**GIVEN EXERCISE A**
Write out the passage on Stacey Copeland and women's boxing between "It explains why" and "a boxing moniker.", inclusive.
**GIVEN EXERCISE B**
According to the passage on Stacey Copeland and women's boxing, whom did Copeland knock out in the first round at the start of March?
**GIVEN EXERCISE C**
Carry on the passage on Stacey Copeland and women's boxing from the point where it stops.

Until 1997, women could not legally box in Great Britain. It would be another fifteen years before Nicola Adams and Katie Taylor would announce themselves to the world in London, as women’s boxing made its debut at the 2012 Olympics.

Six years on, there are just three weight categories for women at Olympic level – seven fewer than in the men’s event.

It explains why Stacey Copeland, the Hyde-born fighter, is far more interested in the bigger picture of her sport than merely discussing her own career. A three-time national champion and European silver-medallist at amateur level, she began March with a first-round knockout victory over Italy’s Dora Tollar. She is unbeaten in four fights since turning professional at the end of 2016.

The notion of a ‘bigger picture’ is a common theme throughout our conversation – from the continued scepticism of women’s boxing in today’s society through to the flawed misconception of traditional characteristics of femininity. It is, Copeland tells me, why she has never followed the lead of Taylor – The Bray Bomber – and christened herself with a boxing moniker.

**RAW DATA**
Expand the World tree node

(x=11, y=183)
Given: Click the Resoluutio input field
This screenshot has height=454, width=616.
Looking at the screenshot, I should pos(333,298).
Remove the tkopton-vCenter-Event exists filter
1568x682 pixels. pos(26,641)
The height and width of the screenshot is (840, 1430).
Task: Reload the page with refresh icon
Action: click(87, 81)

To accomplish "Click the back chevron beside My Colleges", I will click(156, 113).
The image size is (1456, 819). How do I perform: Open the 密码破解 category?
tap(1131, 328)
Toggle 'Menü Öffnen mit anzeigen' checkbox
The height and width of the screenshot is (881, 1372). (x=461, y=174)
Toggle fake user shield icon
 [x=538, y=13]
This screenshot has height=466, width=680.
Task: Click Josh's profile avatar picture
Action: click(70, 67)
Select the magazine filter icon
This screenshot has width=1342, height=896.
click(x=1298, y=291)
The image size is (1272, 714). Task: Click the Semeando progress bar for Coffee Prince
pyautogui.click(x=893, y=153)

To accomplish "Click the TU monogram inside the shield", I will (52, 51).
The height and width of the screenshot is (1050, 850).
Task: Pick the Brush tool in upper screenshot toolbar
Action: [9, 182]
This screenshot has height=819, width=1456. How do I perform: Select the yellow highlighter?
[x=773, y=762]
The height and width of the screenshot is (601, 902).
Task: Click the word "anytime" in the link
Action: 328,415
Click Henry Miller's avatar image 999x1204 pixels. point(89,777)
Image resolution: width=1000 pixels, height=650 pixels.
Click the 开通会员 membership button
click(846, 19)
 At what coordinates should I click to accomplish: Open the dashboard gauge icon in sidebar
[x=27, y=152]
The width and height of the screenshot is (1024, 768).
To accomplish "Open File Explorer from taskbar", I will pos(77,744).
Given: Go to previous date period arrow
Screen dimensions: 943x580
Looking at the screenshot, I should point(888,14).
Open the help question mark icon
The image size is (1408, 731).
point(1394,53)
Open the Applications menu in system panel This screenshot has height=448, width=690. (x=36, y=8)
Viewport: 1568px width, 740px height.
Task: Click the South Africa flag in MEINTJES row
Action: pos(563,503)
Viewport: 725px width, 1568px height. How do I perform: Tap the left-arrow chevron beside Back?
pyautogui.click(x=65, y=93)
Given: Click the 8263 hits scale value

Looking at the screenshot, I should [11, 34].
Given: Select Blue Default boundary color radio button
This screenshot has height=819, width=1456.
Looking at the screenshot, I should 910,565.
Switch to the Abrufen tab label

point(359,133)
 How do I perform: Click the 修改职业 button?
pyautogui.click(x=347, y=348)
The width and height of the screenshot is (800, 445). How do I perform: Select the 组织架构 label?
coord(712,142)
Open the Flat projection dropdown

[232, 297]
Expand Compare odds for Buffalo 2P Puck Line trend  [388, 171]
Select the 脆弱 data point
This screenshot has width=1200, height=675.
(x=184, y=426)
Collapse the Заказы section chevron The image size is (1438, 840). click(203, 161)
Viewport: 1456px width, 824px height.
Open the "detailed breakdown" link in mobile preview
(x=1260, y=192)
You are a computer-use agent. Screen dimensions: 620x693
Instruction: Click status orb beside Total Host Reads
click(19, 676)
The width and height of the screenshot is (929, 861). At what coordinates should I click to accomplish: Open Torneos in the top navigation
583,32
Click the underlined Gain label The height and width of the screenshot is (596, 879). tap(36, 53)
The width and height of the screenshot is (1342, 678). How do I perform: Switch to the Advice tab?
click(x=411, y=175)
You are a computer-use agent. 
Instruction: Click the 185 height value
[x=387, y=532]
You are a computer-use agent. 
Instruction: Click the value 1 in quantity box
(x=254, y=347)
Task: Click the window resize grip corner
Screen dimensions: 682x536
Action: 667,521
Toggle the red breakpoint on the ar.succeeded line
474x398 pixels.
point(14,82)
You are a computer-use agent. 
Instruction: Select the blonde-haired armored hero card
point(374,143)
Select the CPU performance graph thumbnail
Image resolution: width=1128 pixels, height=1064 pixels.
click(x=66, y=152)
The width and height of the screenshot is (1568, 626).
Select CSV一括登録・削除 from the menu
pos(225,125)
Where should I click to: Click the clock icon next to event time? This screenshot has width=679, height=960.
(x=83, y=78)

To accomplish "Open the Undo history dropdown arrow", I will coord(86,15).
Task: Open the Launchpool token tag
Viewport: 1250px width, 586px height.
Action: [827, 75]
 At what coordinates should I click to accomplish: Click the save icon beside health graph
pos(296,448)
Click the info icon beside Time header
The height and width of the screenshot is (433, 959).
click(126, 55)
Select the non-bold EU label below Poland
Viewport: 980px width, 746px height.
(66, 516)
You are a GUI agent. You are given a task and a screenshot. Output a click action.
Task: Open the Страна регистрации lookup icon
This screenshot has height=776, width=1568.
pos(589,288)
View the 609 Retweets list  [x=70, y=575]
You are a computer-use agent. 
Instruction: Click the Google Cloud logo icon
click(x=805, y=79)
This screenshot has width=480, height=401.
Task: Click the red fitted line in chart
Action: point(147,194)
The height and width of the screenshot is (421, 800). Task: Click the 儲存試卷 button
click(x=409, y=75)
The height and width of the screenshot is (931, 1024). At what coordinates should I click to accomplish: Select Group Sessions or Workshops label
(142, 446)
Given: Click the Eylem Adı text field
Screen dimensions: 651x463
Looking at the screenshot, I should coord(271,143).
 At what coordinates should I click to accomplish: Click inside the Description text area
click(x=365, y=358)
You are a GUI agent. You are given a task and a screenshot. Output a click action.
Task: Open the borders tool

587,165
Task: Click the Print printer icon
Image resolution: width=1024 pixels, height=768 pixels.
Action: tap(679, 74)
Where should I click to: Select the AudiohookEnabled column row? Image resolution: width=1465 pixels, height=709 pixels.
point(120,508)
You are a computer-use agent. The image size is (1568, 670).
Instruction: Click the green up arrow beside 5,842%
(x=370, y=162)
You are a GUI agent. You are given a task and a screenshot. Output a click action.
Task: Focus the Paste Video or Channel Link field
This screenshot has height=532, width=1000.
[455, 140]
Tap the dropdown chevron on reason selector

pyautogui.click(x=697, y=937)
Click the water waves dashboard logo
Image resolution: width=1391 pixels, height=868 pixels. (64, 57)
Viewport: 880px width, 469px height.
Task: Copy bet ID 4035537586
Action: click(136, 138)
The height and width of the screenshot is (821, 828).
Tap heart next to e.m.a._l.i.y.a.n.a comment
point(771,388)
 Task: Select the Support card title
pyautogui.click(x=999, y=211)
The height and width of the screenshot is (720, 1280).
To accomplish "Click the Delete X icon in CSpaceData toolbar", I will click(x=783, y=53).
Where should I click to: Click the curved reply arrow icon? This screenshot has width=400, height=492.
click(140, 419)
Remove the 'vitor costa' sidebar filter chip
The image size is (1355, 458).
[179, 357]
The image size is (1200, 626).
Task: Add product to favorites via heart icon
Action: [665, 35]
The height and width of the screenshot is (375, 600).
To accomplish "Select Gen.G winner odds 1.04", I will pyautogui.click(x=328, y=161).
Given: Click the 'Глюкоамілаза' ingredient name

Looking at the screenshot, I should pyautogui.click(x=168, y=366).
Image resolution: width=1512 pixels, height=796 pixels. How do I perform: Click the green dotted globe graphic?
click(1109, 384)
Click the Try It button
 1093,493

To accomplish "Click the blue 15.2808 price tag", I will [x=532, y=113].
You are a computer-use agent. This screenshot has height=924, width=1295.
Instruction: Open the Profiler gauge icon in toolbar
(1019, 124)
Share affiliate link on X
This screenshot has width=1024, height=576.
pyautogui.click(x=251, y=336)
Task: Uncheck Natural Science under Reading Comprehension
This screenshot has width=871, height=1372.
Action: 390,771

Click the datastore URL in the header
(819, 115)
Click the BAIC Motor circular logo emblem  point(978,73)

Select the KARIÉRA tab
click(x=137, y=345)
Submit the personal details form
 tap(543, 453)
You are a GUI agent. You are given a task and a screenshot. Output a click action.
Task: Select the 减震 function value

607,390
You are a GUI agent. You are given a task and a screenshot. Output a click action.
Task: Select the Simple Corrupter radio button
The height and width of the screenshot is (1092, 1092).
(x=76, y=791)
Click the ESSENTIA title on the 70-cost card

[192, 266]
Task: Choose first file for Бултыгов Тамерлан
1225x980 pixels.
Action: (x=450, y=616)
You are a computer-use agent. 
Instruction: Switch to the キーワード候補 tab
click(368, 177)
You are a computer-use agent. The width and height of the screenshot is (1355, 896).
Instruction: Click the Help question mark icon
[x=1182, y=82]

**EXPECTED OUTPUT A**
It explains why Stacey Copeland, the Hyde-born fighter, is far more interested in the bigger picture of her sport than merely discussing her own career. A three-time national champion and European silver-medallist at amateur level, she began March with a first-round knockout victory over Italy’s Dora Tollar. She is unbeaten in four fights since turning professional at the end of 2016.

The notion of a ‘bigger picture’ is a common theme throughout our conversation – from the continued scepticism of women’s boxing in today’s society through to the flawed misconception of traditional characteristics of femininity. It is, Copeland tells me, why she has never followed the lead of Taylor – The Bray Bomber – and christened herself with a boxing moniker.

**EXPECTED OUTPUT B**
Italy's Dora Tollar.

**EXPECTED OUTPUT C**
“I just chose a phrase,” she says. “I went with ‘Pave The Way’ because it has always been more important to me to represent what I’m trying to do in terms of the bigger picture.

“Of course, I’ve got my goals and I want to be a world champion. But instead of having a boxing nickname, I wanted to show what I represent. And what I stand for is paving the way for others. Obviously, I want to inspire all people but especially paving the way for girls and women in sport. It’s a massive motivation and a passion of mine.

“It’s about that bigger picture of women having that voice and not shrinking into the background because that is what we teach them when they’re little in Disney films – be polite, look pretty, be nurturing, be caring.

“For sportswomen, those attributes aren’t really much use. Dancing around singing to birds isn’t really that useful if you want to win a gold medal. We’re starting to appreciate now that it’s okay for women to break out from that limited world that we were put in.”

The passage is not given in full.